Abstract:Multi-modal 3D multi-object tracking (MOT) typically necessitates extensive computational costs of deep neural networks (DNNs) to extract multi-modal representations. In this paper, we propose an intriguing question: May we learn from multiple modalities only during training to avoid multi-modal input in the inference phase? To answer it, we propose \textbf{YOLOO}, a novel multi-modal 3D MOT paradigm: You Only Learn from Others Once.

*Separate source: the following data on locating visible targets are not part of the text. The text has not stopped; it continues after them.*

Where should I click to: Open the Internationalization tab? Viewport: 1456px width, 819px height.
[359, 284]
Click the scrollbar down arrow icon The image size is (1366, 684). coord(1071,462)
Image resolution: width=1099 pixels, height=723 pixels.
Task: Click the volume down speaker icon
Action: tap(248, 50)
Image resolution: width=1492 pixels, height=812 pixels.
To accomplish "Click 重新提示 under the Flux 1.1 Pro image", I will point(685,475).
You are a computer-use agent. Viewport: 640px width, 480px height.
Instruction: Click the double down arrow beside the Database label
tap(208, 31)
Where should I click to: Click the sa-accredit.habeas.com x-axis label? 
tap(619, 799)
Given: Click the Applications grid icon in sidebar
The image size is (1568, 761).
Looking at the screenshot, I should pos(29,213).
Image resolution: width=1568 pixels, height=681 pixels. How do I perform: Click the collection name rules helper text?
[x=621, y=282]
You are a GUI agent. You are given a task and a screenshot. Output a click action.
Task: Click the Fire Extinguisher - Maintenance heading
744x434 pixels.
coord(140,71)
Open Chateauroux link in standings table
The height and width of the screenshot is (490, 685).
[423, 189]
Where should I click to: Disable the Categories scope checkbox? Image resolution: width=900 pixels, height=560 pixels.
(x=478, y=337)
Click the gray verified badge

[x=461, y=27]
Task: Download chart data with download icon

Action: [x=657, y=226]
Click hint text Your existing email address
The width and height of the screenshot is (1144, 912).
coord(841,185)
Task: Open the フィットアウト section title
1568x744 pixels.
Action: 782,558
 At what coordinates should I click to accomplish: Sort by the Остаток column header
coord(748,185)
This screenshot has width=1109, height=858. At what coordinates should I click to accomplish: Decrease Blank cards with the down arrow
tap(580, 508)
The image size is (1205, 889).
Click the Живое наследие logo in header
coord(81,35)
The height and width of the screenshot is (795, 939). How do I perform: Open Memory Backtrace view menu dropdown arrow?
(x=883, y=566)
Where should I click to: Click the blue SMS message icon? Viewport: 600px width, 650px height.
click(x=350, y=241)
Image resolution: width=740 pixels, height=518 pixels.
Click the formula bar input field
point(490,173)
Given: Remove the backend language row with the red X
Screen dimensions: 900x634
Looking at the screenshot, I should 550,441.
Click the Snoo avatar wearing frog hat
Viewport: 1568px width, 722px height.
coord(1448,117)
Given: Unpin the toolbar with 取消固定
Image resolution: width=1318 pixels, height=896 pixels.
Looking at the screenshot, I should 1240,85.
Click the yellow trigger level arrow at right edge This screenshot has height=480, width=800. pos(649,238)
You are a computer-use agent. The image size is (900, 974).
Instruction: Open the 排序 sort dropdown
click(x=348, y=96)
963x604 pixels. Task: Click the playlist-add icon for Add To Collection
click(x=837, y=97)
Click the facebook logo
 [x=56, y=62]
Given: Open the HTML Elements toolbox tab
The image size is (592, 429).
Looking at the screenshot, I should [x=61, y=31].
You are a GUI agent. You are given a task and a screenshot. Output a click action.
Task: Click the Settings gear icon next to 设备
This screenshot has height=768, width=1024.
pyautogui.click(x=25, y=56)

YOLOO empowers the point cloud encoder to learn a unified tri-modal representation (UTR) from point clouds and other modalities, such as images and textual cues, all at once. Leveraging this UTR, YOLOO achieves efficient tracking solely using the point cloud encoder without compromising its performance, fundamentally obviating the need for computationally intensive DNNs. Specifically, YOLOO includes two core components: a unified tri-modal encoder (UTEnc) and a flexible geometric constraint (F-GC) module. UTEnc integrates a point cloud encoder with image and text encoders adapted from pre-trained CLIP. It seamlessly fuses point cloud information with rich visual-textual knowledge from CLIP into the point cloud encoder, yielding highly discriminative UTRs that facilitate the association between trajectories and detections. Additionally, F-GC filters out mismatched associations with similar representations but significant positional discrepancies. It further enhances the robustness of UTRs without requiring any scene-specific tuning, addressing a key limitation of customized geometric constraints (e.g., 3D IoU). Lastly, high-quality 3D trajectories are generated by a traditional data association component. By integrating these advancements into a multi-modal 3D MOT scheme, our YOLOO achieves substantial gains in both robustness and efficiency.